I have never heard of cardamom in pie crust. I might try that. I love it in Krumkake.


----------



## Theognome (Feb 16, 2009)

Augusta said:


> I absolutely love apple pie. No nuts and raisins though. Just tart granny smiths.
> 
> I have never heard of cardamom in pie crust. I might try that. I love it in Krumkake.




Cardamom is one of those spices that can make or ruin a good pastry. I would suggest that if you chose to try it, go light with it. It's a very pungent spice, and if too much is added to any pastry it overpowers and destroys what should have been a subtle effect.

Theognome


----------



## Wannabee (Feb 16, 2009)

Little mama makes a great Dutch apple pie. But I don't think she could do it in 15 minutes.


----------



## reformed trucker (Feb 16, 2009)

Augusta said:


> I absolutely love apple pie.
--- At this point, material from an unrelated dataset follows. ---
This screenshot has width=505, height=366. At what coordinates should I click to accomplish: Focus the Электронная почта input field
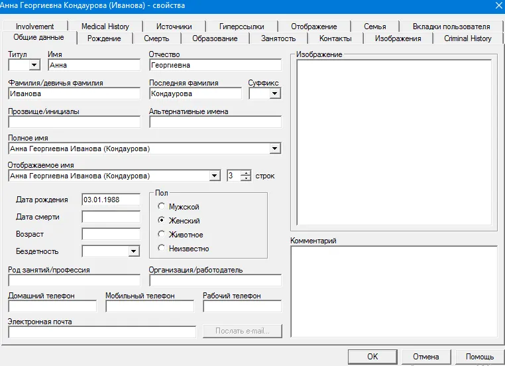tap(102, 332)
No nuts and raisins though. Just tart granny smiths.



Best apples. Ever. For anything.


----------



## Jesus is my friend (Feb 16, 2009)

Augusta said:


> I absolutely love apple pie. No nuts and raisins though. Just tart granny smiths.
> 
> I have never heard of cardamom in pie crust. I might try that. I love it in Krumkake.



Amen!!-Granny Smith Apples are delicious in pies.I thought I was the only one who preferred them


----------